(WHAT YOU SHOULD DO):
Copy out the records that follow, leaving every character as it is.

(RECORDS SHOWN Opens)

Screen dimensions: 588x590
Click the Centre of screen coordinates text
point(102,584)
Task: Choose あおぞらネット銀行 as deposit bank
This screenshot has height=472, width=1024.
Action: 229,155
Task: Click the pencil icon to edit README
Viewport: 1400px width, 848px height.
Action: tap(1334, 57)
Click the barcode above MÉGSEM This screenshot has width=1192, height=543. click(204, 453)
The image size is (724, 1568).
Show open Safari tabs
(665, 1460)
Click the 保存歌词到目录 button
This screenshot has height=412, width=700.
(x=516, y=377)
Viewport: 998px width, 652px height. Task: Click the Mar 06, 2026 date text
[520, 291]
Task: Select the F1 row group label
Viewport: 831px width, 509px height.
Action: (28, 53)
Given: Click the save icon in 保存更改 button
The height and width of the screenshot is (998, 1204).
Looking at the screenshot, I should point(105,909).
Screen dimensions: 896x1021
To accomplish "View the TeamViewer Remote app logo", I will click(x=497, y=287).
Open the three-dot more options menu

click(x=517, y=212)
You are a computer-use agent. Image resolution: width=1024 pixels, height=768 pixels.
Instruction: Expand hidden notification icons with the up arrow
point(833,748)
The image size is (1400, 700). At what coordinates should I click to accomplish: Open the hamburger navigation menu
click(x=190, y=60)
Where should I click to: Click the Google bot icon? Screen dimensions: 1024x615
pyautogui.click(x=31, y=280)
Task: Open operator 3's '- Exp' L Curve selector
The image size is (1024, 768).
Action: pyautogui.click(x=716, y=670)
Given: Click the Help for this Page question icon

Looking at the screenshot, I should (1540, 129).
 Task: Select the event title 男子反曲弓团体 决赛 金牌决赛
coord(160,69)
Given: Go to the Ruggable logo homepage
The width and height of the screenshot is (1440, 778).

(RECORDS SHOWN Closes)

(OUTPUT FOR THIS EXERCISE):
Screen dimensions: 588x590
Click the Centre of screen coordinates text
point(102,584)
Task: Choose あおぞらネット銀行 as deposit bank
This screenshot has height=472, width=1024.
Action: 229,155
Task: Click the pencil icon to edit README
Viewport: 1400px width, 848px height.
Action: tap(1334, 57)
Click the barcode above MÉGSEM This screenshot has width=1192, height=543. click(204, 453)
The image size is (724, 1568).
Show open Safari tabs
(665, 1460)
Click the 保存歌词到目录 button
This screenshot has height=412, width=700.
(x=516, y=377)
Viewport: 998px width, 652px height. Task: Click the Mar 06, 2026 date text
[520, 291]
Task: Select the F1 row group label
Viewport: 831px width, 509px height.
Action: (28, 53)
Given: Click the save icon in 保存更改 button
The height and width of the screenshot is (998, 1204).
Looking at the screenshot, I should point(105,909).
Screen dimensions: 896x1021
To accomplish "View the TeamViewer Remote app logo", I will click(x=497, y=287).
Open the three-dot more options menu

click(x=517, y=212)
You are a computer-use agent. Image resolution: width=1024 pixels, height=768 pixels.
Instruction: Expand hidden notification icons with the up arrow
point(833,748)
The image size is (1400, 700). At what coordinates should I click to accomplish: Open the hamburger navigation menu
click(x=190, y=60)
Where should I click to: Click the Google bot icon? Screen dimensions: 1024x615
pyautogui.click(x=31, y=280)
Task: Open operator 3's '- Exp' L Curve selector
The image size is (1024, 768).
Action: pyautogui.click(x=716, y=670)
Given: Click the Help for this Page question icon

Looking at the screenshot, I should (1540, 129).
 Task: Select the event title 男子反曲弓团体 决赛 金牌决赛
coord(160,69)
Given: Go to the Ruggable logo homepage
The width and height of the screenshot is (1440, 778).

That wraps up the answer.